Zum Thema "Religion und Gesellschaft“ lud die Superioren-Konferenz der männlichen Ordensgemeinschaften Österreichs in fünf österreichische Klöster ein. Eine der Gesprächsreihen fand im Stift Seitenstetten in Niederösterreich statt.

Der deutsche Schriftsteller und Islamwissenschaftler Navid Kermani und der Linzer Dogmatiker Franz Gruber diskutierten dort über das Verhältnis zwischen Religion und Staat. Ihr Thema: Wieviel Religion verträgt die Gesellschaft? Hat die Religion in der EU einen Platz, oder setzt sich eine agnostische bzw. militant antireligiöse Haltung durch?

Die vermeintliche Lösung

Religion sei Privatsache und der Staat öffentliche Angelegenheit: Das war die Lösung, die europäische Denker und Staatsmänner fanden, um den europäischen Religionskriegen der Neuzeit ein Ende zu bereiten.

Doch durch Jahrhunderte gab es in der Person des Herrschers eine enge Verbindung zwischen den Christentümern der verschiedenen Konfessionen und der staatlichen Gewalt. Dies setzte sich im 20. Jahrhundert in den verschiedenen christlichen Diktaturen fort. Die letzte endete in Spanien erst vor genau 30 Jahren.

Das säkulare Europa heute

In den weltanschaulich neutralen Staaten stellt sich heute die Frage nach dem Verhältnis von Staat und Religion neu - nicht zuletzt durch den offenkundigen Religionswandel in Europa. Die Religion ist auf die Bühne der Geschichte zurückgekehrt. Begonnen hat das mit der iranischen Revolution 1979 und der Etablierung der islamischen Republik Iran. Seither ist das Verhältnis von Religion und Gesellschaft wieder ein Thema:

"Das Verhältnis zwischen Kirche und Gesellschaft befindet sich in Europa zur Zeit in einem fundamentalen Wandel", sagt der Linzer Fundamentaltheologe Franz Gruber. Dieser Wandel betreffe beide Seiten: die Kirche und die Gesellschaft. Die bisherige Gestalt der Kirche sei zu Ende: "Von der Religion erwartet man heutzutage, Trost und Halt für die Krisen des Lebens zu geben, sie ist eine Art Auffangnetz für die Gesellschaft. Weltbildgebung ist Sache der Wissenschaft. Politik, Ökonomie und Recht wird zur Orientierungssteuerung für die gesellschaftlichen Prozesse", meint Gruber.

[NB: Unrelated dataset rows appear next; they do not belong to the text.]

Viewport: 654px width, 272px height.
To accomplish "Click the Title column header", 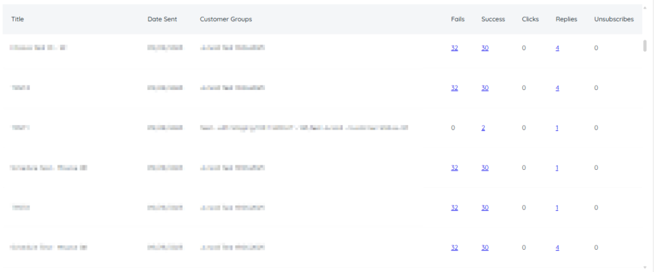I will pyautogui.click(x=18, y=19).
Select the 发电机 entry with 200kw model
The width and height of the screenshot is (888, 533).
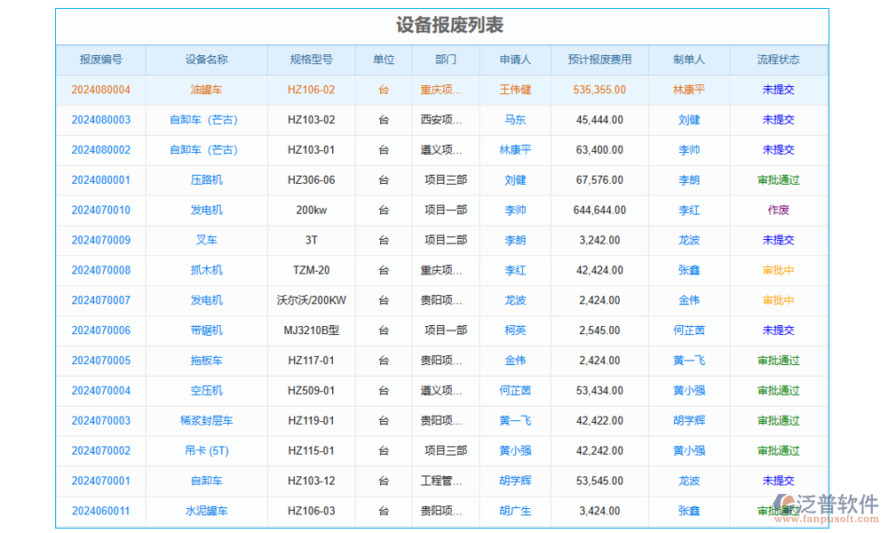[207, 210]
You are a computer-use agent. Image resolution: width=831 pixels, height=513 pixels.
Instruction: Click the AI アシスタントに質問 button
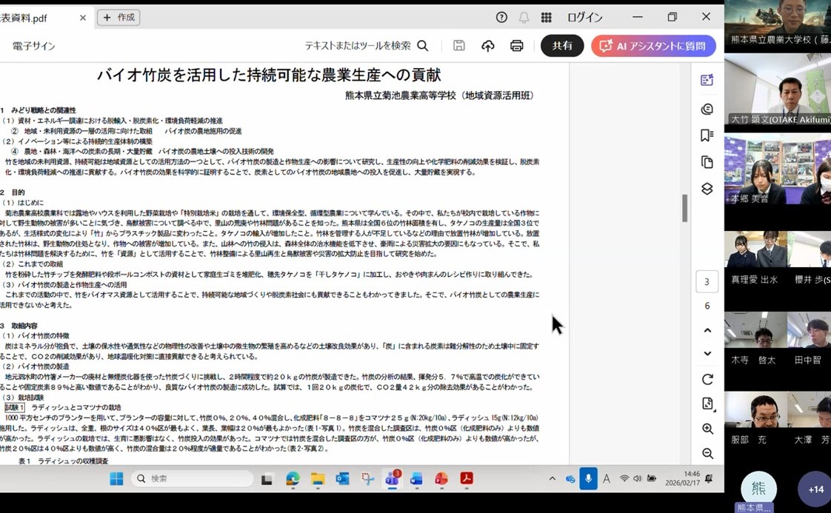click(x=653, y=46)
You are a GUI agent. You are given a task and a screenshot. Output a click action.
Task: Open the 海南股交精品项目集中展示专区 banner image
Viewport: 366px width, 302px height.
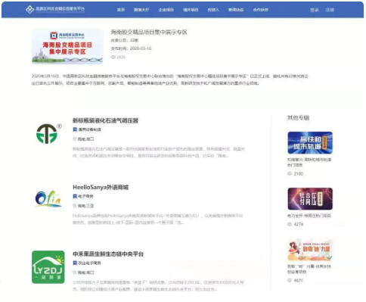tap(67, 46)
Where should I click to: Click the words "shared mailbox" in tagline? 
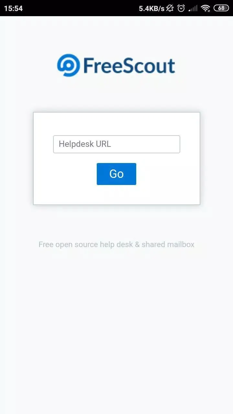click(168, 245)
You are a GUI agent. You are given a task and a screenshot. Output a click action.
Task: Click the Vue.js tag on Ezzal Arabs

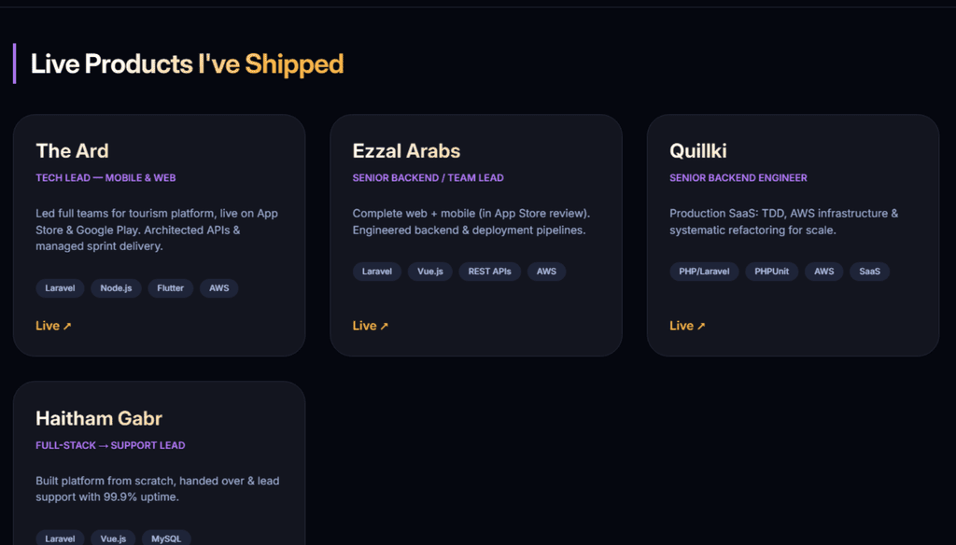coord(430,272)
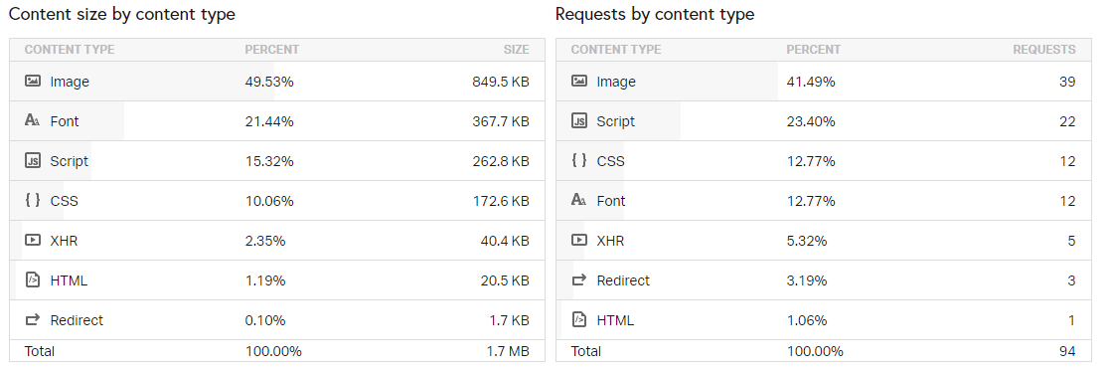Click CONTENT TYPE header in Requests table
Screen dimensions: 1109x371
616,50
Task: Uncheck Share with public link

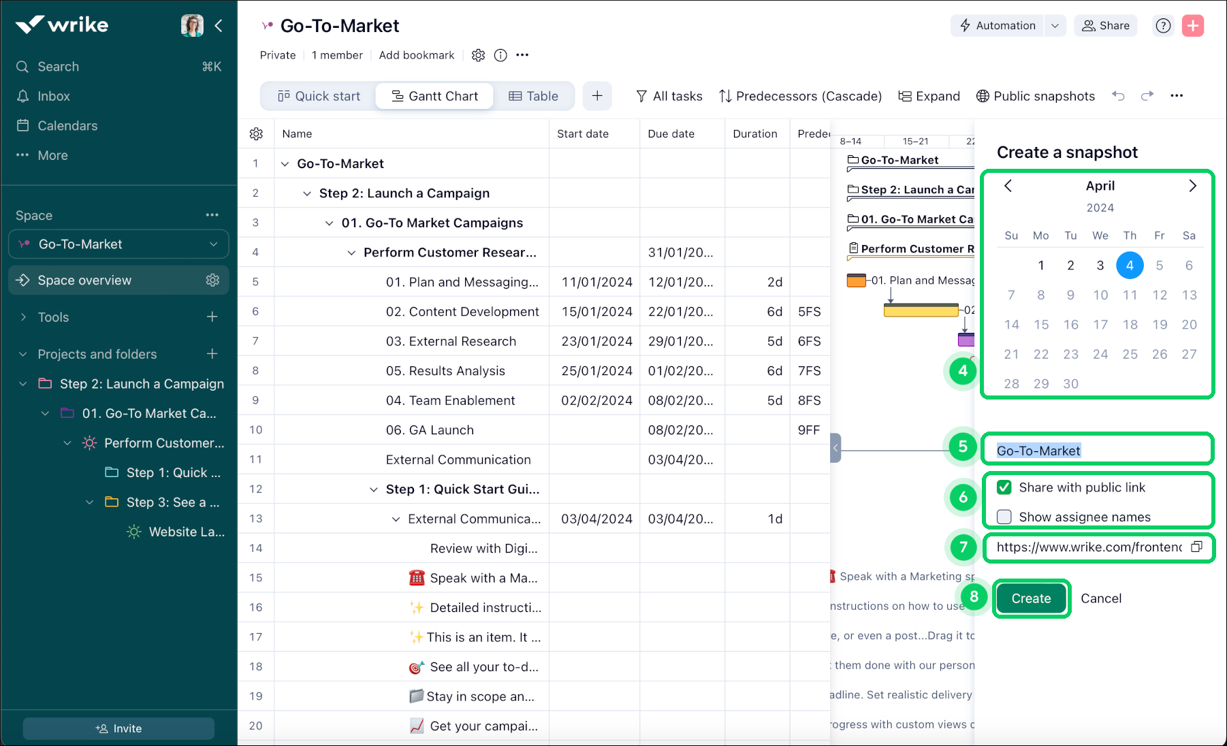Action: point(1004,487)
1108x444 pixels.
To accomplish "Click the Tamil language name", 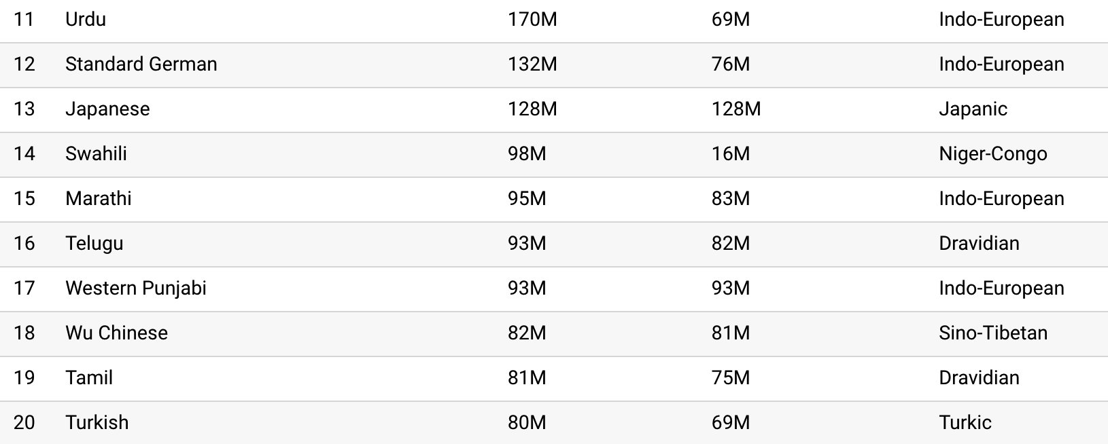I will [x=89, y=377].
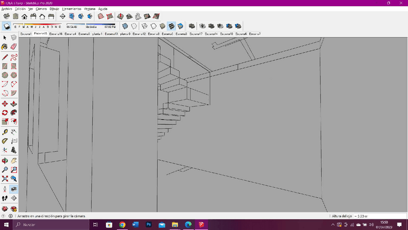The image size is (408, 230).
Task: Select the Eraser tool
Action: pos(13,47)
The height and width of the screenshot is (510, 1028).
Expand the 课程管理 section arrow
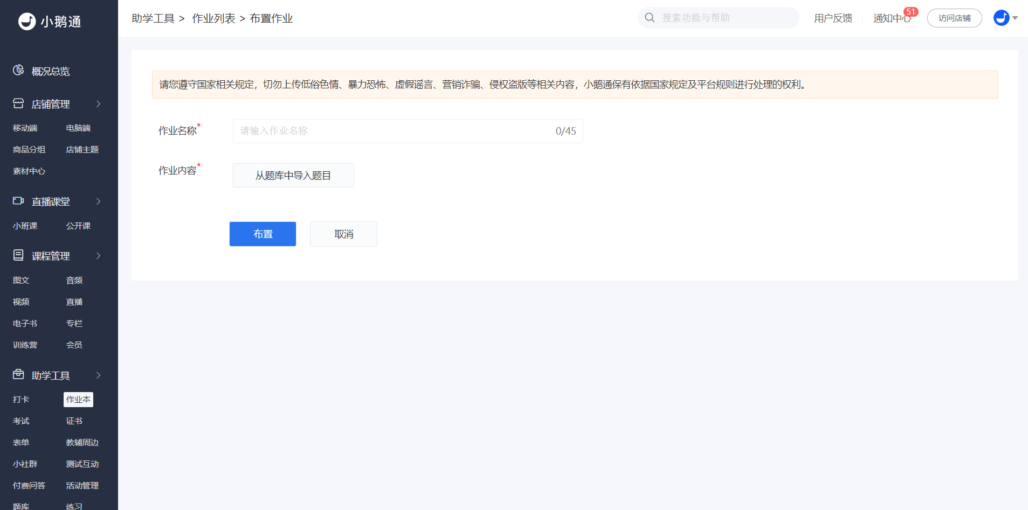[99, 256]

Ersatzreligionen im Vormarsch

Navid Kermani, deutscher Schriftsteller und Islam-Wissenschaftler, stammt aus dem Iran, und lebt seit Kindertagen in Deutschland. Er ist Moslem, und in seinen Büchern setzt er sich immer wieder mit dem Thema Religion auseinander. "Die Menschen in Europa vergessen ihre eigene Geschichte", meint er: "Umfragen zeigen, dass immer mehr Menschen nicht mehr wissen, was die großen christlichen Feste wie z. B. Ostern bedeuten. Die Diskussion über das christliche Europa erübrigt sich, wenn man gar nicht mehr weiß, worum es geht".

Hinzu komme - so Kermani - dass sich die religiösen Parameter in Europa ändern: "Die Esoterik z. B. oder auch die Filmindustrie liefern heute Versatzstücke für eine Ersatzreligion. - Wieviel Religion verträgt die Gesellschaft? Wenn sich diese Frage auf die Europäische Union bezieht, geht es vor allem um eine Institution, und das ist dann eine andere Sache. Das Entscheidende an Europa ist jedoch die Säkularität, die sich die Europäer im Verlaufe der letzten Jahrhunderte erarbeitet haben".

Säkularisierung als Chance?

Der Linzer Fundamentaltheologe sieht im europäischen Religionswandel auch die Grundwerte der säkularen Gesellschaft bedroht: "Das Christentum muss sich heute neu positionieren. Die große Herausforderung an das Christentum ist: Wie kann eine neue christliche Spiritualität entstehen?" Diese Frage sei entscheidend.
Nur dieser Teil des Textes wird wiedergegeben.